For multifamily investors, the local tenant base is deep: a majority of housing units are renter-occupied, indicating a larger pool of prospective residents and potential for stable lease-up. Neighborhood occupancy levels are above the metro median and in the upper half nationally, a favorable backdrop for cash flow durability across cycles.
Within a 3-mile radius, demographics show recent population and household growth, with projections pointing to further increases over the next five years. This expansion implies a larger tenant base and supports occupancy stability, especially for well-managed properties that maintain competitive finishes and services. Median rents in the area have risen over the past five years and are projected to continue growing, which can aid revenue management if balanced against affordability.
The property’s 1978 vintage is newer than much of the local housing stock, which tends to skew earlier in the century. This positioning can be competitive versus older inventory, though investors should plan for targeted modernization and systems upkeep to sustain rentability and limit downtime. Home values in the neighborhood are below many coastal markets, and combined with a moderate rent-to-income backdrop, this can support renter retention and reduce turnover risk rather than pushing households to ownership.

Safety signals are mixed but generally favorable in a national context. Neighborhood crime measures trend above national averages for safety (upper-half to top-quartile nationally), while within the Glens Falls metro’s 78 neighborhoods the area performs below the metro average, indicating relatively higher incident rates locally than in many nearby neighborhoods.
Recent trends are noteworthy: estimated violent offenses have eased year over year, while property-related incidents show a modest uptick. For investors, this suggests continued emphasis on lighting, access controls, and community standards to support retention and asset performance, calibrated to local expectations rather than national norms.
Proximity to regional employers supports workforce housing demand and commuting convenience, with healthcare distribution and paper manufacturing represented nearby. The following organizations contribute to the local employment base and leasing stability potential.
- McKesson — healthcare distribution (2.2 miles)
- International Paper Company — paper & packaging (42.0 miles)
This 100-unit, 1978-vintage property offers scale efficiencies in a renter-concentrated neighborhood where occupancy trends sit above the metro median.

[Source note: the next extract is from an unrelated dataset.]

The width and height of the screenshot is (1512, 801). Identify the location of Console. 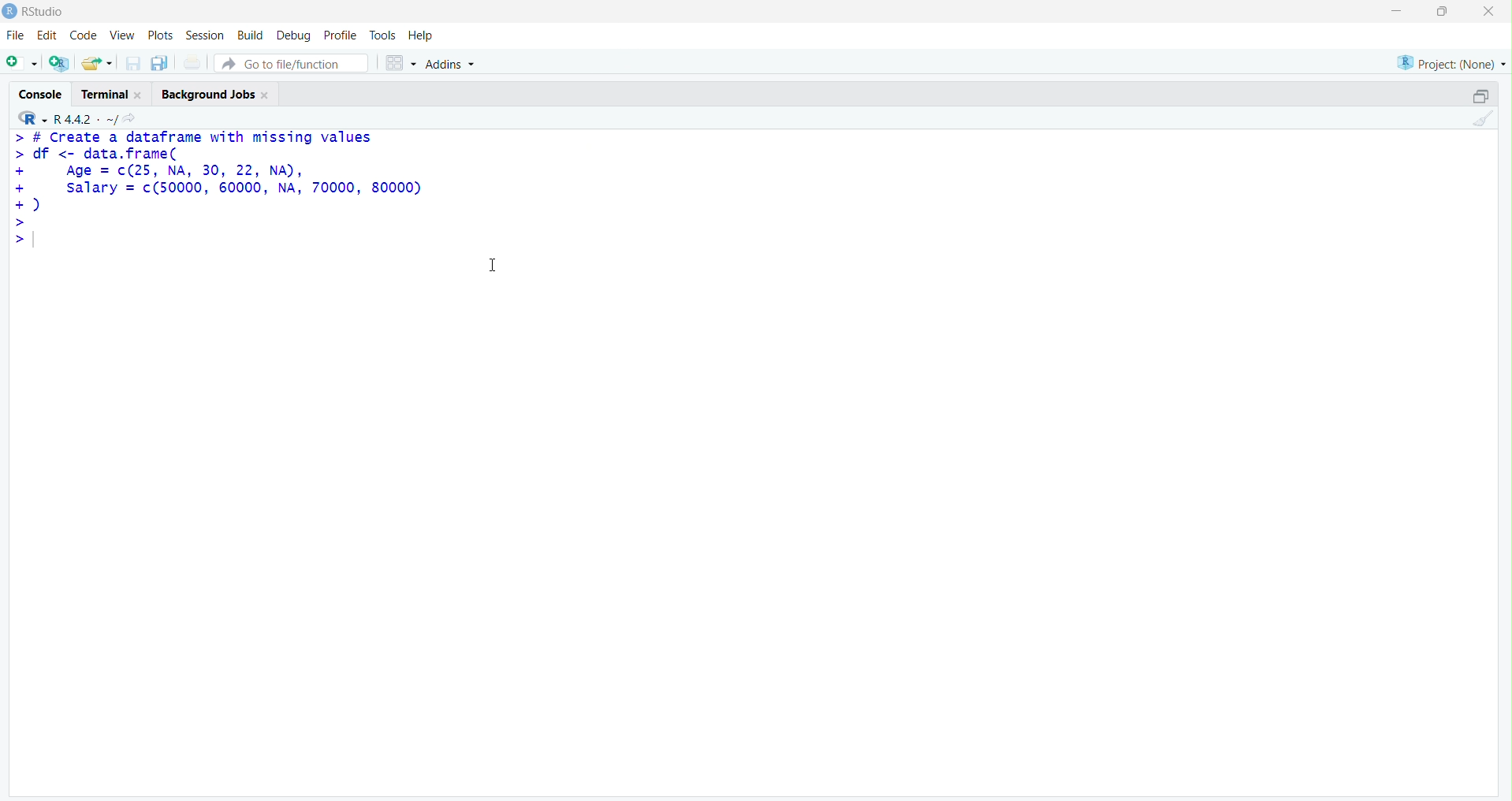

Dining and park access are local strengths, and 3-mile demographics point to ongoing population and household growth that can expand the renter pool and support lease stability. Based on CRE market data from WDSuite, rents have trended upward and are projected to continue rising, reinforcing revenue management opportunities if matched with prudent affordability oversight.
Relative to older neighborhood stock, the asset’s vintage can be competitive, though investors should plan for targeted modernization and systems maintenance. Ownership costs in the area are not unusually high by national standards, which can introduce some long-term competition from for-sale options; still, the current rent-to-income backdrop supports tenant retention for well-managed, well-located assets.
- Occupancy above metro median supports income stability and leasing velocity.
- Renter-heavy neighborhood provides a deeper tenant base for a 100-unit asset.
- 3-mile population and household growth indicate ongoing renter pool expansion.
- 1978 vintage offers competitive positioning versus older stock with value-add potential via targeted updates.
- Risks: lighter concentration of daily-needs retail nearby, below-metro safety positioning, and capex for modernization.